Некоторые французские аристократы и церковники не желали участвовать в мятежах, но очень немногие отказывали себе в бодрящем увлечении политическими заговорами. Уничтожение феодализма было развлечением всей жизни Людовика XI, но феодальный дух аристократического мятежа не желал погибать. Таким образом, вся власть и полномочия, которые однажды объединятся в великолепии Людовика XIV, следовало собирать по частям достаточно грубыми и не всегда благородными средствами и складывать вместе, словно огромную национальную головоломку, при помощи людей, чья находчивость и терпение, к счастью, были неисчерпаемы.
Арман Жан Дюплесси, кардинал де Ришелье, оказался самым блестящим и успешным из этих созидателей величия Бурбонов. Действительно, о нем говорили, что он совершил слишком много добра, чтобы люди отзывались о нем плохо, и слишком много зла, чтобы заслужить похвалу. И можно без особого предубеждения доказать, что большая часть творимого им зла совершалась по отношению к тем подданным его короля, которые постоянно становились на пути добра, которое он стремился совершить. Имея перед собой надоедливых архиинтриганов, которых следовало уничтожить, опасные распри внутри королевства и могущественных врагов за его пределами, Ришелье — хотя он никогда не слышал о секретной службе — был достаточно проницателен и неразборчив в средствах, чтобы ее изобрести. Если следовать националистической программе Людовика XI, то не будет преувеличением сказать, что кардинал со своей шпионской организацией дал Франции ее первое единство как королевства. Когда еще не было полицейских, судей, солдат, почтовых служащих или даже сборщиков налогов, которые подчинялись бы королю во всех частях его беспокойного королевства, уже существовала сеть шпионов для срочной отправки в Париж точных разведданных. То, что Ришелье был так хорошо информирован, во многом способствовало его разносторонней известности. Те, кто противостоял ему и кто был слеп к его патриотическому величию и административному гению, отчаянно боялись его всеведения.
В этих анналах по левую и правую руку от государственного деятеля в красной мантии стоят две экстраординарные личности. Незаменимой правой рукой Ришелье был его директор секретной службы, спокойный и коварный l'éminence grise — серый кардинал, отец Жозеф дю Трамбле, преданный, виртуозный знаток дела, чья привычка побеждать за счет влиятельных противников стоила ему обещанной награды в виде кардинальской шапочки. По левую руку Ришелье — если только она не скрывается, не маскируется или не задерживается, — мы видим самую злокозненную и романтическую заговорщицу в этом самом раю интриг — Мари де Роган, герцогиню де Люин и де Шеврёз. Многие называли ее «королевой интриг», а сам Ришелье на смертном одре жаловался, что пристрастие Мари к политике значительно сократило его дни.

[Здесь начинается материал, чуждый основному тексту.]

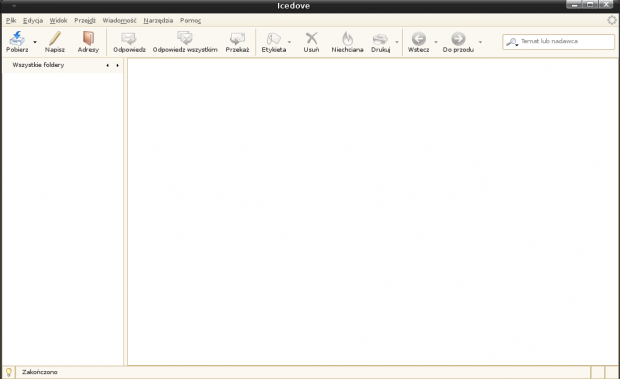The image size is (620, 379).
Task: Switch to next folder view arrow
Action: point(117,65)
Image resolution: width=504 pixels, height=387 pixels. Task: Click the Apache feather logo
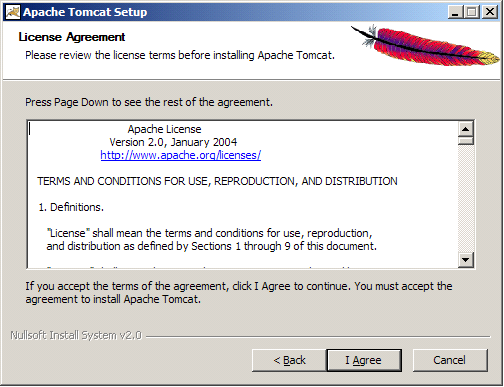[426, 46]
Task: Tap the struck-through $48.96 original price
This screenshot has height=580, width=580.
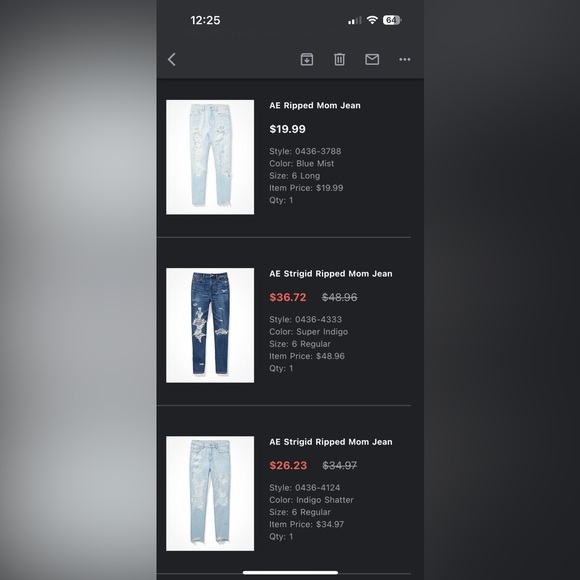Action: 340,297
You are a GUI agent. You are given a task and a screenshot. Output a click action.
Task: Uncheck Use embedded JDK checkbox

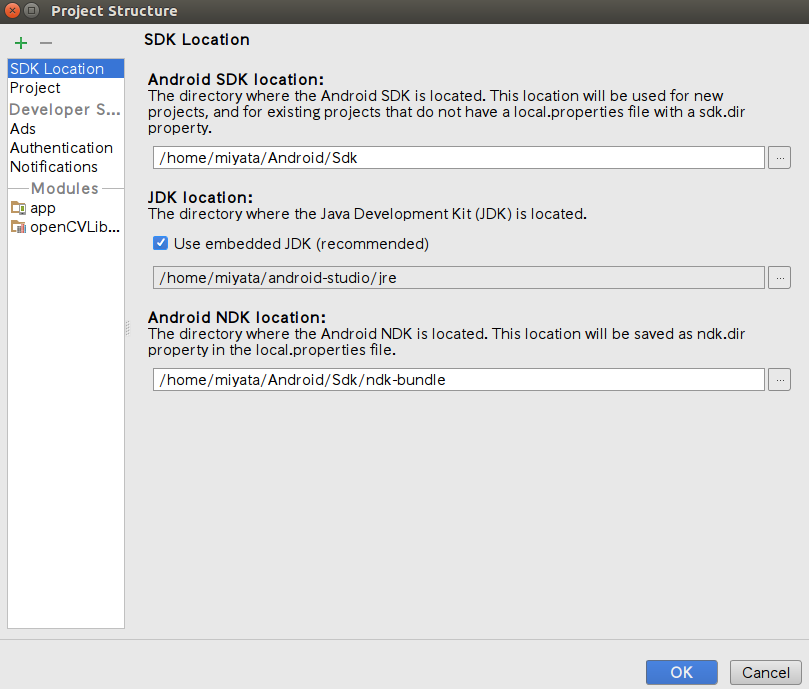point(160,243)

Если кардинал, который мог править Францией, но никогда не умел полностью обуздать Мари де Роган, выступает нашим лучшим доказательством ее бесконечной способности причинять страдания и нарушать мир, то у нас имеется еще один выдающийся свидетель и жертва — император Фердинанд, чей донос на отца Жозефа дю Трамбле навсегда увековечил тайные заслуги этого талантливого капуцина. Монарх Священной Римской империи жаловался, что «какой-то жалкий монах обезоружил меня своими молитвами и засунул в свой узкий капюшон шесть шляп курфюрстов!». Император хоть и был озлоблен, но запись его сильно преуменьшена с исторической точки зрения. Отец Жозеф, как инструмент Ришелье, достиг гораздо большего. Кардинал Ришелье никогда не допускал, чтобы его преданность церкви как-то мешала его призванию оставаться французом. Он интриговал, чтобы спасти до смерти запуганных князей протестантской Германии, и позднее заключил секретный договор со Львом Севера. Густав Адольф, сопровождаемый дисциплинированной армией шведов, шотландцев и других опытных воинов, вторгся в Германию, высадившись на острове Узедом в Балтийском море напротив устья Одера. Но сокрушительные триумфы имперских войск так напугали протестантские государства, что, как бы охотно они ни приглашали шведского короля рискнуть своей жизнью, троном и военной репутацией, никто из его предполагаемых немецких союзников не осмелился приветствовать нового защитника. Ришелье и отец Жозеф снова убедились в неоспоримых преимуществах того, что они не были протестантами, и продолжили оказывать помощь Густаву на манер олимпийских богов. «Жалкий» капуцин, отец Жозеф, помогал смести с поля боя самого талантливого имперского генерала и все остальное, кроме рассеянных осколков его непобедимой армии.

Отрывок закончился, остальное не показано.